DATASET EXCERPTS:

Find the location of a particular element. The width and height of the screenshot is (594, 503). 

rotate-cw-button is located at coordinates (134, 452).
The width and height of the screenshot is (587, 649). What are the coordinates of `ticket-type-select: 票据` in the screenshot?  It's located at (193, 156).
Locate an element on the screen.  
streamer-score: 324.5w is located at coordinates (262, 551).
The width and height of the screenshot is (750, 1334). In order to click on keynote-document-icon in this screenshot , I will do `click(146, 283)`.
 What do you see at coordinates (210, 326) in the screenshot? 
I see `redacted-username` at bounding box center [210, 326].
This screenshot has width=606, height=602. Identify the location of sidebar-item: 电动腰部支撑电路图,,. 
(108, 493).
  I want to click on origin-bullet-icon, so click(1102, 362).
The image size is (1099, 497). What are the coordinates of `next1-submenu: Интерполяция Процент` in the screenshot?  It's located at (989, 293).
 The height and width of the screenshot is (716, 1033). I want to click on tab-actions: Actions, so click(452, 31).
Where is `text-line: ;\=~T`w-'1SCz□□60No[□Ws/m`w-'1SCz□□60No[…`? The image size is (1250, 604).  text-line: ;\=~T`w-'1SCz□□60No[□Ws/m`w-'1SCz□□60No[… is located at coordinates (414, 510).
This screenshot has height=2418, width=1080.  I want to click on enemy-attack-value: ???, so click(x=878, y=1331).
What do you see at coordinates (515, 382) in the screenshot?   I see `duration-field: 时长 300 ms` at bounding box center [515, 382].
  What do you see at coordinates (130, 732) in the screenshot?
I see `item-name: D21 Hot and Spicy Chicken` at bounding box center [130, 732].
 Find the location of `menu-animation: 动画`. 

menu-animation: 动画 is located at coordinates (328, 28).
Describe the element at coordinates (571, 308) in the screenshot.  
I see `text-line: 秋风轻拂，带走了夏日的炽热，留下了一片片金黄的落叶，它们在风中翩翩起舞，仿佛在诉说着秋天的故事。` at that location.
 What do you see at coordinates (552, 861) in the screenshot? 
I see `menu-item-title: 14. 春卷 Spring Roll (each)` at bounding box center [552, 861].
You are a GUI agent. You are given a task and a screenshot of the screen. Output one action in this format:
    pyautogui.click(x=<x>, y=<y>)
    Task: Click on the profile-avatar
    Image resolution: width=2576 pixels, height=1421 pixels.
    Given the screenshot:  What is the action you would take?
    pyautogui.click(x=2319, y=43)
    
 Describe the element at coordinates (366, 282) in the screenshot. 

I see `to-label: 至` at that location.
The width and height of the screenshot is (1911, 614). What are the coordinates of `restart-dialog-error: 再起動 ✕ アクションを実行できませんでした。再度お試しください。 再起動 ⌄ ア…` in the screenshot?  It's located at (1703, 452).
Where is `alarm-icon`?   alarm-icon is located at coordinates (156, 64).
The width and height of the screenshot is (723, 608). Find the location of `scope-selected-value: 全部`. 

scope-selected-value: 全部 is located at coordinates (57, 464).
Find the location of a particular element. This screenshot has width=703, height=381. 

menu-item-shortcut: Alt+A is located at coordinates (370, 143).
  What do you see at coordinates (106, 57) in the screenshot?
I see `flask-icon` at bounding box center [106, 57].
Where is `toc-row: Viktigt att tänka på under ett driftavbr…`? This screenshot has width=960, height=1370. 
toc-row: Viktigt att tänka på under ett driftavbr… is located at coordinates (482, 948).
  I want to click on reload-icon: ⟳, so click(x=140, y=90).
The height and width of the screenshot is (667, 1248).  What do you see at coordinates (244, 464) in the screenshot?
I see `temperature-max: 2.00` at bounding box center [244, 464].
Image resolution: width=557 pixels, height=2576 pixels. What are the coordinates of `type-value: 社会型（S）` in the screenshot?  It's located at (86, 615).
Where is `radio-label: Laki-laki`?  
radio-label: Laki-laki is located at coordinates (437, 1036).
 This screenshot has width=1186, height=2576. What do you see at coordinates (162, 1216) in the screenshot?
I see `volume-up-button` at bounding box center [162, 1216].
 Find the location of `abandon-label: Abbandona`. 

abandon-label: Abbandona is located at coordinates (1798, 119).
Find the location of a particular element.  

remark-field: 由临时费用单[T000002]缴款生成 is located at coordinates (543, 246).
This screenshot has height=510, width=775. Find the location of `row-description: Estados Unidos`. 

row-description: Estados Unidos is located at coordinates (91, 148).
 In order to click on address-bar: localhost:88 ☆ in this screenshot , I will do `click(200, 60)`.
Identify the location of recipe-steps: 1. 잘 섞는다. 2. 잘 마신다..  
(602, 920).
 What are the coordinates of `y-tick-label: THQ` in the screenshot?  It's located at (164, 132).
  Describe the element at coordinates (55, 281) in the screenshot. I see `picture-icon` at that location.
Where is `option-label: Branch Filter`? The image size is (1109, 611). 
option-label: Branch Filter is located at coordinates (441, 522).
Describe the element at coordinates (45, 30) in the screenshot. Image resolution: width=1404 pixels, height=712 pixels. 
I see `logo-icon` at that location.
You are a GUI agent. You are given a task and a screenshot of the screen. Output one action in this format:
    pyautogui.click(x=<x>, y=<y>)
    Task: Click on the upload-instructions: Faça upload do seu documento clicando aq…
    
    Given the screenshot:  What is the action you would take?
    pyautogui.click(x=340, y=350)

REQUIRED ACTION:
Render the listing above as a JSON array of strings, one string per line, leaving out blank lines.

ANSWER SPACE:
[
  "Find the location of a particular element. The width and height of the screenshot is (594, 503). ",
  "rotate-cw-button is located at coordinates (134, 452).",
  "The width and height of the screenshot is (587, 649). What are the coordinates of `ticket-type-select: 票据` in the screenshot?  It's located at (193, 156).",
  "Locate an element on the screen.  ",
  "streamer-score: 324.5w is located at coordinates (262, 551).",
  "The width and height of the screenshot is (750, 1334). In order to click on keynote-document-icon in this screenshot , I will do `click(146, 283)`.",
  " What do you see at coordinates (210, 326) in the screenshot? ",
  "I see `redacted-username` at bounding box center [210, 326].",
  "This screenshot has width=606, height=602. Identify the location of sidebar-item: 电动腰部支撑电路图,,. ",
  "(108, 493).",
  "  I want to click on origin-bullet-icon, so click(1102, 362).",
  "The image size is (1099, 497). What are the coordinates of `next1-submenu: Интерполяция Процент` in the screenshot?  It's located at (989, 293).",
  " The height and width of the screenshot is (716, 1033). I want to click on tab-actions: Actions, so click(452, 31).",
  "Where is `text-line: ;\\=~T`w-'1SCz□□60No[□Ws/m`w-'1SCz□□60No[…`? The image size is (1250, 604).  text-line: ;\\=~T`w-'1SCz□□60No[□Ws/m`w-'1SCz□□60No[… is located at coordinates (414, 510).",
  "This screenshot has height=2418, width=1080.  I want to click on enemy-attack-value: ???, so click(x=878, y=1331).",
  "What do you see at coordinates (515, 382) in the screenshot?   I see `duration-field: 时长 300 ms` at bounding box center [515, 382].",
  "  What do you see at coordinates (130, 732) in the screenshot?",
  "I see `item-name: D21 Hot and Spicy Chicken` at bounding box center [130, 732].",
  " Find the location of `menu-animation: 动画`. ",
  "menu-animation: 动画 is located at coordinates (328, 28).",
  "Describe the element at coordinates (571, 308) in the screenshot.  ",
  "I see `text-line: 秋风轻拂，带走了夏日的炽热，留下了一片片金黄的落叶，它们在风中翩翩起舞，仿佛在诉说着秋天的故事。` at that location.",
  " What do you see at coordinates (552, 861) in the screenshot? ",
  "I see `menu-item-title: 14. 春卷 Spring Roll (each)` at bounding box center [552, 861].",
  "You are a GUI agent. You are given a task and a screenshot of the screen. Output one action in this format:",
  "    pyautogui.click(x=<x>, y=<y>)",
  "    Task: Click on the profile-avatar",
  "    Image resolution: width=2576 pixels, height=1421 pixels.",
  "    Given the screenshot:  What is the action you would take?",
  "    pyautogui.click(x=2319, y=43)",
  " Describe the element at coordinates (366, 282) in the screenshot. ",
  "I see `to-label: 至` at that location.",
  "The width and height of the screenshot is (1911, 614). What are the coordinates of `restart-dialog-error: 再起動 ✕ アクションを実行できませんでした。再度お試しください。 再起動 ⌄ ア…` in the screenshot?  It's located at (1703, 452).",
  "Where is `alarm-icon`?   alarm-icon is located at coordinates (156, 64).",
  "The width and height of the screenshot is (723, 608). Find the location of `scope-selected-value: 全部`. ",
  "scope-selected-value: 全部 is located at coordinates (57, 464).",
  "Find the location of a particular element. This screenshot has width=703, height=381. ",
  "menu-item-shortcut: Alt+A is located at coordinates (370, 143).",
  "  What do you see at coordinates (106, 57) in the screenshot?",
  "I see `flask-icon` at bounding box center [106, 57].",
  "Where is `toc-row: Viktigt att tänka på under ett driftavbr…`? This screenshot has width=960, height=1370. ",
  "toc-row: Viktigt att tänka på under ett driftavbr… is located at coordinates (482, 948).",
  "  I want to click on reload-icon: ⟳, so click(x=140, y=90).",
  "The height and width of the screenshot is (667, 1248).  What do you see at coordinates (244, 464) in the screenshot?",
  "I see `temperature-max: 2.00` at bounding box center [244, 464].",
  "Image resolution: width=557 pixels, height=2576 pixels. What are the coordinates of `type-value: 社会型（S）` in the screenshot?  It's located at (86, 615).",
  "Where is `radio-label: Laki-laki`?  ",
  "radio-label: Laki-laki is located at coordinates (437, 1036).",
  " This screenshot has width=1186, height=2576. What do you see at coordinates (162, 1216) in the screenshot?",
  "I see `volume-up-button` at bounding box center [162, 1216].",
  " Find the location of `abandon-label: Abbandona`. ",
  "abandon-label: Abbandona is located at coordinates (1798, 119).",
  "Find the location of a particular element.  ",
  "remark-field: 由临时费用单[T000002]缴款生成 is located at coordinates (543, 246).",
  "This screenshot has height=510, width=775. Find the location of `row-description: Estados Unidos`. ",
  "row-description: Estados Unidos is located at coordinates (91, 148).",
  " In order to click on address-bar: localhost:88 ☆ in this screenshot , I will do `click(200, 60)`.",
  "Identify the location of recipe-steps: 1. 잘 섞는다. 2. 잘 마신다..  ",
  "(602, 920).",
  " What are the coordinates of `y-tick-label: THQ` in the screenshot?  It's located at (164, 132).",
  "  Describe the element at coordinates (55, 281) in the screenshot. I see `picture-icon` at that location.",
  "Where is `option-label: Branch Filter`? The image size is (1109, 611). ",
  "option-label: Branch Filter is located at coordinates (441, 522).",
  "Describe the element at coordinates (45, 30) in the screenshot. Image resolution: width=1404 pixels, height=712 pixels. ",
  "I see `logo-icon` at that location.",
  "You are a GUI agent. You are given a task and a screenshot of the screen. Output one action in this format:",
  "    pyautogui.click(x=<x>, y=<y>)",
  "    Task: Click on the upload-instructions: Faça upload do seu documento clicando aq…",
  "    Given the screenshot:  What is the action you would take?",
  "    pyautogui.click(x=340, y=350)"
]